# Is the following s-box more linear or more non-linear?

I am trying to figure out whether the following simple s-box configuration I created is more linear than non-linear or vice versa more non-linear than linear?

The parameters for this 16*4 table of 64 values, is it takes any arbitrary 6-bit binary string, and uses the left-most column for the outer-bits (first and last) and top-row for the inner 4-bits as lookup values, to output a 4 bit final value.

Example: a binary value of 101010, starts with 1 and ends with 0 so the third row would be used for part of the coordinate lookup value, and the inner bits of 0101 correspond to the sixth column and point to the coordinate 1111. So an binary value of 101010 would transform to 1111.

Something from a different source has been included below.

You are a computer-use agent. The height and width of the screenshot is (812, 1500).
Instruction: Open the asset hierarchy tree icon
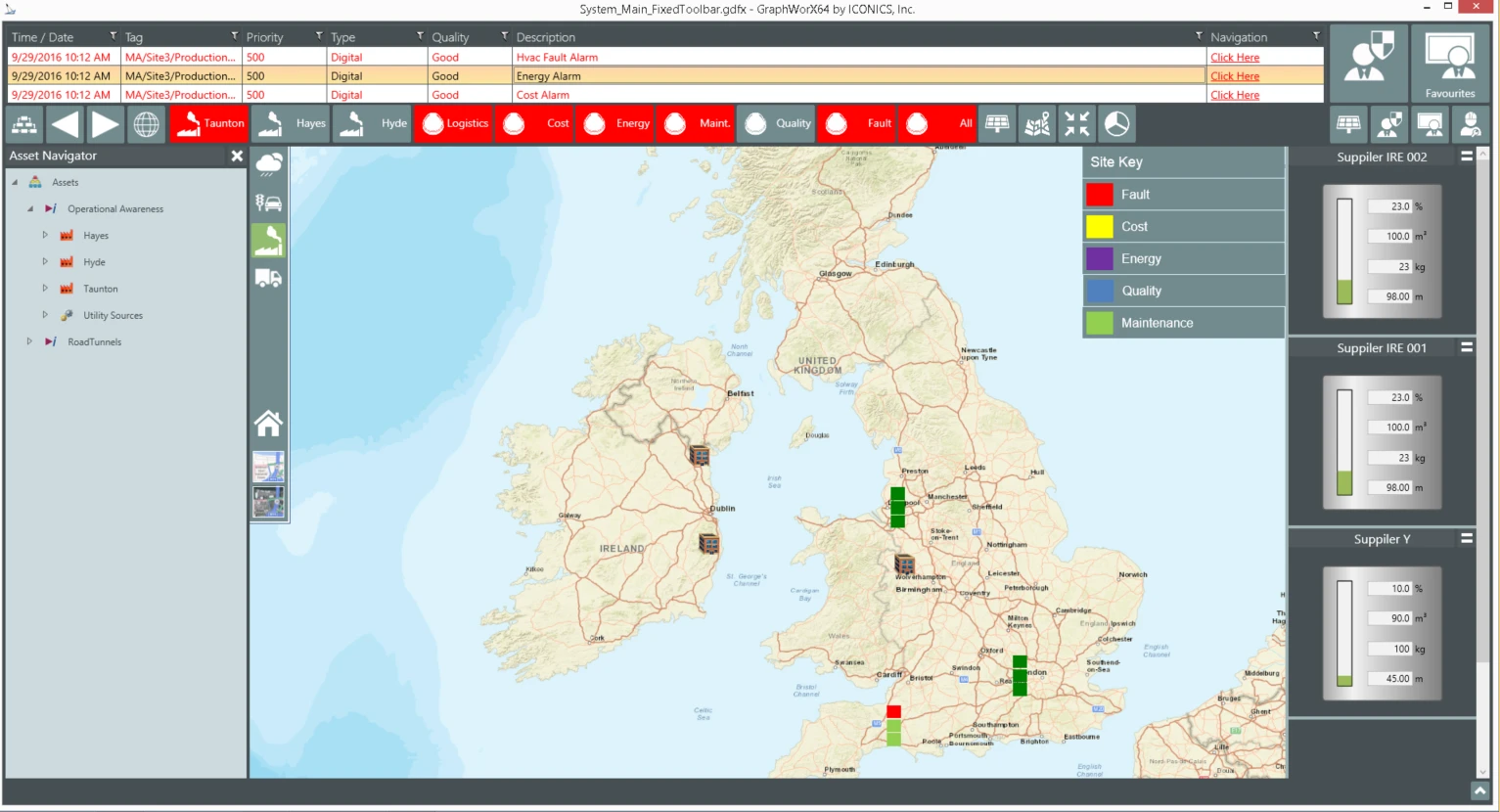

This s-box was created using a deterministic process involving XOR and one of the conditions it meets for non-linearity is that each output has 4 pre-images, but I am otherwise not sure if it is totally linear or to what degree, if any, it has non-linearity and other desired s-box properties such as discussed here: Desirable S-box properties

Sidenote: It also has a balanced hamming distance of all values, not sure if that is applicable either helping or hurting it one way or another.

P.S. There have been other questions about s-box linearity but those used AES-'s s-box How are the AES S-Boxes calculated? or the one from DES S-box basic question.

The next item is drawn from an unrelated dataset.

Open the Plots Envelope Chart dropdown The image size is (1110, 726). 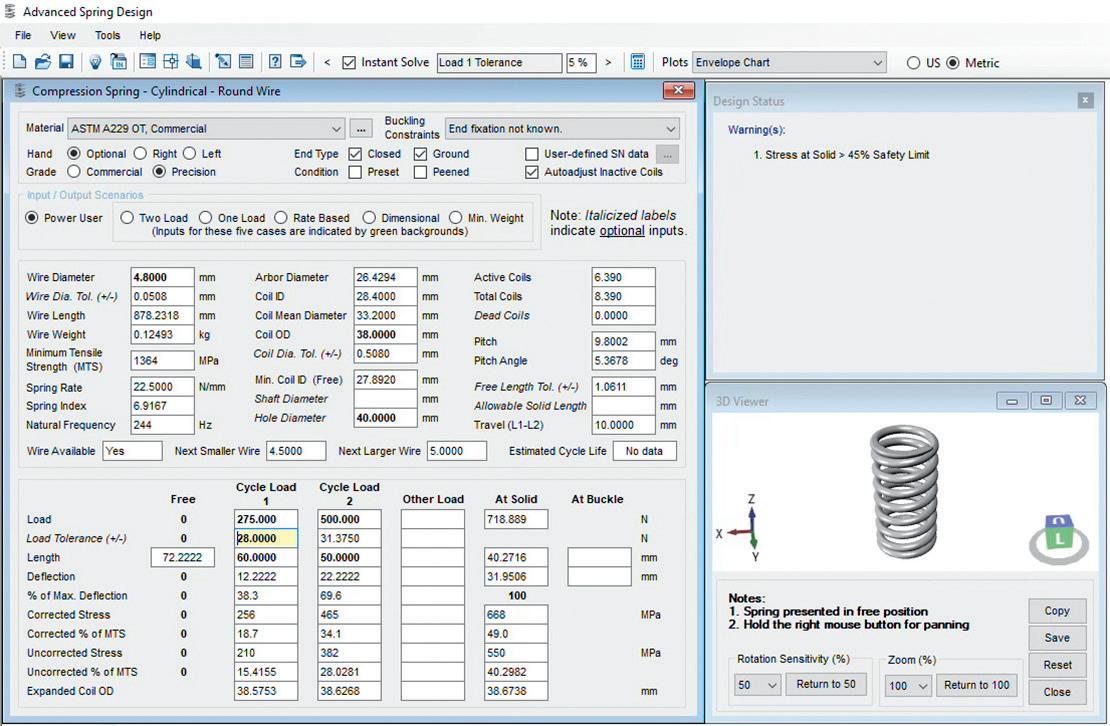pyautogui.click(x=877, y=63)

• Steve, it looks like this to me Jul 1 '19 at 22:51
• Thanks @PaulUszak, do you know how to format it to resize it? In the meantime, I'll add it as a photo. Jul 2 '19 at 6:03
• please define the parameters. is it a 6-bit to 4-bit mapping? like DES sboxes? Jul 2 '19 at 6:22
• Yes, pardon added that now. Jul 2 '19 at 6:26
• Sorry, but I don't. I also don't have your patience to type all of that in so I'd just screen grab it as an image :-( The other thing to note re. AES, is that this one isn't invertable, whereas AES' is. Jul 2 '19 at 9:38

In general for any Sbox map $$S:\{0,1\}^n\rightarrow\{0,1\}^m$$ the map is linear or affine if and only if some Walsh-Hadamard transform coefficient of the function $$b \cdot S(X)$$ with $$n$$ bit input $$X$$ takes on the value $$\pm 2^{n},$$ for some $$b \neq0,$$ $$b\in \{0,1\}^m.$$